Temeli ahlaksızlığa dayalı kapitalizmden tabi ki de ahlaklı davranış beklenemez. İnsanların aç ve çaresizce evlerine kapandığı bu pandemi sürecinde fabrikalarda çarklar dönüyor, inşaatlar yükseliyor, tekstil makineleri şakır şakır çalışıyor, kargo emekçileri habire kargo paketleri taşıyorlar.
Eyüp Yalur / Yazarın diğer makaleleri için tıklayınız
Patronlar daha çok daha çok kazansın diye. Çarkın dişlileri dönüyor. AVM’ler, zincir mağazaları lebaleb müşteri dolu. Küçük esnafın (bakkal, manav, kasap, kahvehane…) kepenkleri kapalı. İktidarın en büyük destekçisi olan bu gruptaki insanların, iş bulamayan milyonların ne yiyip ne içtiğini, nasıl geçindiğini umursamayan AKP-MHP koalisyon iktidarının kıblesi Kılıçdaroğlu’nun “Beşli çete” diye tabir ettiği müteahhitler, holdingler, tüccarlardır.
Her kriz beraberinde bazı fırsatlar doğurur. Ama bu fırsatlar ne küçük esnaf için ne de emeğiyle geçinen işçiyi, emekliyi, köylüyü, çiftçiyi kapsıyor.

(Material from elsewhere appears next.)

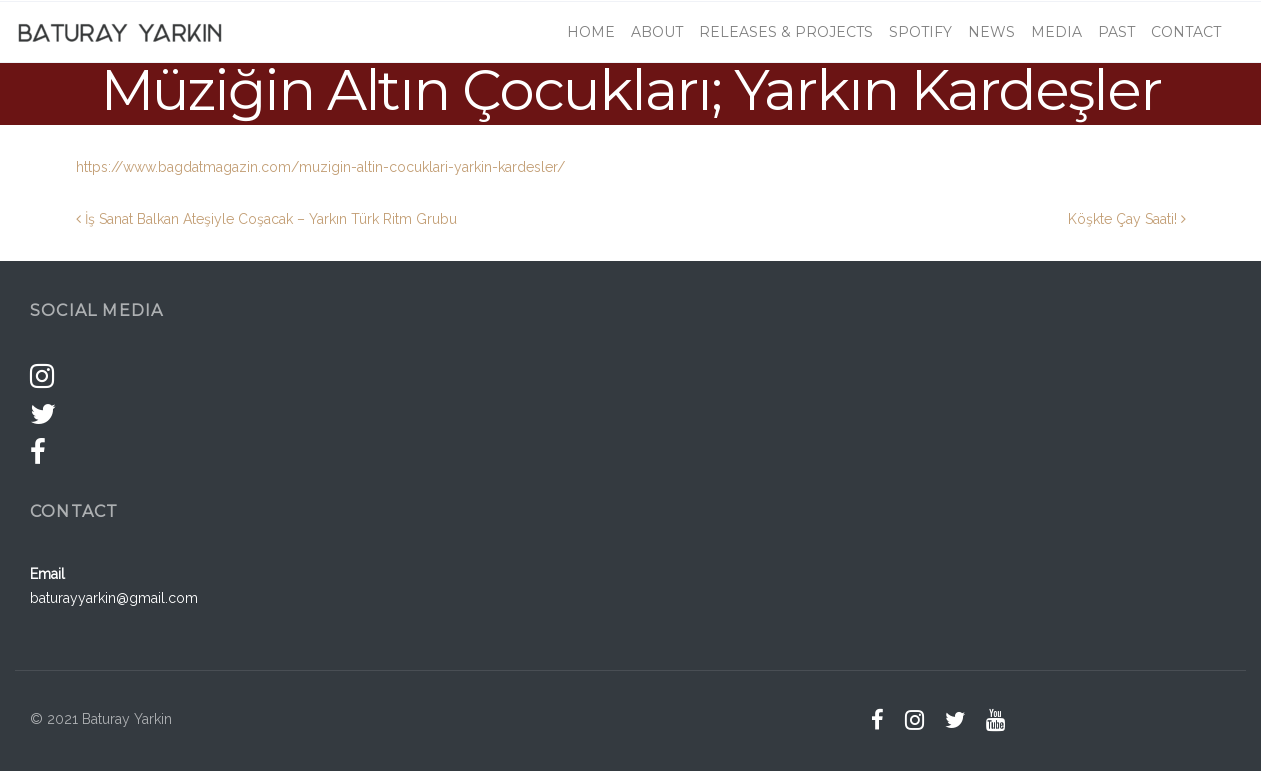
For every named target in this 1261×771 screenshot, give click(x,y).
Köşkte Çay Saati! (1127, 219)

Krizler patronlar, zenginler, holdingler için yeni fırsatlar doğurur. Pandemide olduğu gibi.
Bu pandemi sürecinde olduğu gibi, iktidar “AKP-MHP” koalisyonu zengin dostuysa değmeyin “CENGİZ”in keyfine. Rize İkizdere’deki İşkencedere Vadisi’nde yeni taş ocağı ihalesi gibi yağlı işler onları bekliyor.
Krizlerin ekonomik sonuçları gibi sosyal, siyasal ve toplumsal sonuçları da olmaktadır. Bu krizden en çok etkilenen bireyler işsiz insanlar, işini kaybedenler, iflas edip kepenk indiren esnaflar, borçlarından dolayı icralık olan çiftçi ve köylülerin sosyal yaşantıları adete felç olmaktadır.

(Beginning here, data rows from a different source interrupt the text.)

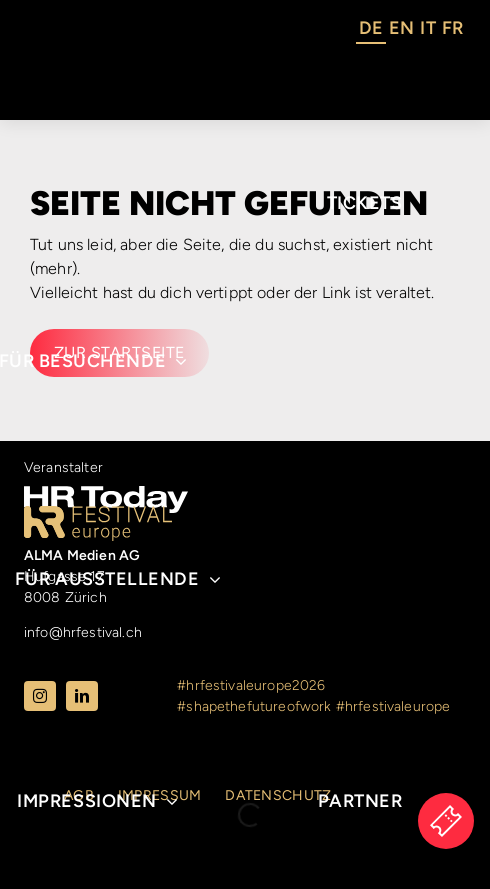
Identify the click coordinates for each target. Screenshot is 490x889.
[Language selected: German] (411, 31)
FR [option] (452, 28)
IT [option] (427, 28)
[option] (401, 31)
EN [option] (401, 28)
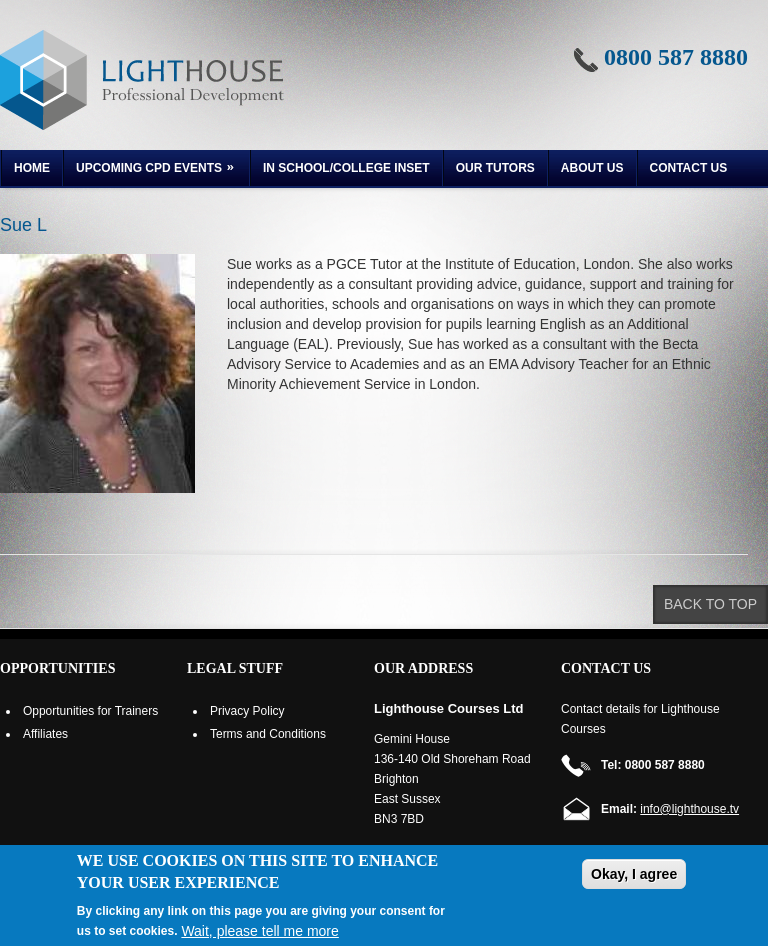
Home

Böylesi küresel bir krizde dünya devleri vatandaşlarının yükünü hafifletmek için sosyal devlet vasfını ortaya koyarlarken, devletimiz bize” IBAN NO” gönderiyor. Geçmediğimiz yolun, köprünün, hiç görmediğimiz, uçmadığımız havaalanının, gitmediğimiz şehir hastanelerine verdikleri müşteri garantisiyle yandaş, candaş müteahhitlere, holdinglere halka harcanması gereken bütçeden milyar dolarlar ödenmektedir.
Küresel pandemi krizini doğru temelde yönetemeyen ve başarısız olan iktidar binlerce işyerinin kapanmasına, işyeri sahiplerinin, çalışanlarının işsiz kalmalarına sebep olmuştur. Bu da ekonominin daralmasına yeterli verginin toplanamamasına sebep olmaktadır.
Son beş yılda siyasi ve ekonomik krizlerle cebelleşen iktidar artık sağduyusunu kaybetmiş, ülkeyi yönetemez duruma gelmiştir.
Ülkedeki siyasi istikrarsızlık, dış politikadaki yanlışlar, iç siyasetteki kavga, baskı, muhalifleri sindirme politikaları ülke itibarını dışarıda sıfırlamıştır. Ekonomik anlamda güven erozyonuna uğramıştır. Türk malları dışarıda boykot ediliyor, yabancı sermaye ülkeye girmiyor, hatta yerli sermaye bile güvenli alanlara yani dışarıya kaçıyor.
Krizler ezilenler için ölümcül hastalık gibidirler. Bağışıklık sistemleri zayıf olanı adeta öldürür. Bu kriz sürecinde sosyal devlet desteğinden yoksun bırakılan yüzlerce insan canına kıydı. İşte bu kötü manzaranın sorumlusu ülke nimetlerini yandaşlara, zenginlere peşkeş çeken AKP-MHP koalisyon iktidarıdır.
Ekonomistler Türkiye’deki krizin çok uzun süreceğini, tek çözümün ise iktidarın gitmesi olduğunu ifade ediyorlar.